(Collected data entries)
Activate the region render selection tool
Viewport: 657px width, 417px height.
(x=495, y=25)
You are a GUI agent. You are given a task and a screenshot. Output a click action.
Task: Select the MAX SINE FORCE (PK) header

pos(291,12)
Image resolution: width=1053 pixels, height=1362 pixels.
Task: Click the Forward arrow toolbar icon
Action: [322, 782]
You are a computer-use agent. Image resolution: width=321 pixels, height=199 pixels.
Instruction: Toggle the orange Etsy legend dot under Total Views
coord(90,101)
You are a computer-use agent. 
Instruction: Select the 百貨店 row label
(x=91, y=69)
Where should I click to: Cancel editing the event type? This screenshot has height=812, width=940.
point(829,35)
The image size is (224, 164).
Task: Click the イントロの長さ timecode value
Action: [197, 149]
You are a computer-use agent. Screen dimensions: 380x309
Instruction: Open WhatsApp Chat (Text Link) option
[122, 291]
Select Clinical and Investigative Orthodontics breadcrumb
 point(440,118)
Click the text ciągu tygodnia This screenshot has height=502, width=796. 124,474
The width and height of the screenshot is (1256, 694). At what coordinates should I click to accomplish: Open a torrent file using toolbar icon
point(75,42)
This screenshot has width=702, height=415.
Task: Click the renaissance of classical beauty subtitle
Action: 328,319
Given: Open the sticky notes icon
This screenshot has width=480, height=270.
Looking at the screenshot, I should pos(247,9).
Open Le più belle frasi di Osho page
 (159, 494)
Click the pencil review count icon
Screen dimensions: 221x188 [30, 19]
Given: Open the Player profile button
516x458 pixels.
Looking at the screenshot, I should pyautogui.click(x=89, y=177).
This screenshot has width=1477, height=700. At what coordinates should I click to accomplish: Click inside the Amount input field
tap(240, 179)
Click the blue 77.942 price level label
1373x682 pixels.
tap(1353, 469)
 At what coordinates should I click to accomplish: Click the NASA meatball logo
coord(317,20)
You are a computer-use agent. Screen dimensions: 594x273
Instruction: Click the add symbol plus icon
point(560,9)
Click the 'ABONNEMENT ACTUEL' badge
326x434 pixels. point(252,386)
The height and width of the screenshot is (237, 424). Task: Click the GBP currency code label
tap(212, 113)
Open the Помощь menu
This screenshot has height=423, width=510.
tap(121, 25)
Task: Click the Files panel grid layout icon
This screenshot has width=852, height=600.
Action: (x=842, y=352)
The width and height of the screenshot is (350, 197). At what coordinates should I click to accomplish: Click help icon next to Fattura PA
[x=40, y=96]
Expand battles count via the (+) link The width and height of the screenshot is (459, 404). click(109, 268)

PROBLEM DESCRIPTION:
Where a line of the records has the string "agent", return that line.

OUTPUT:
You are a GUI agent. You are given a task and a screenshot. Output a click action.
You are a computer-use agent. Image resolution: width=321 pixels, height=199 pixels.
You are a computer-use agent. 
You are a computer-use agent. Screen dimensions: 380x309
You are a computer-use agent. Screen dimensions: 594x273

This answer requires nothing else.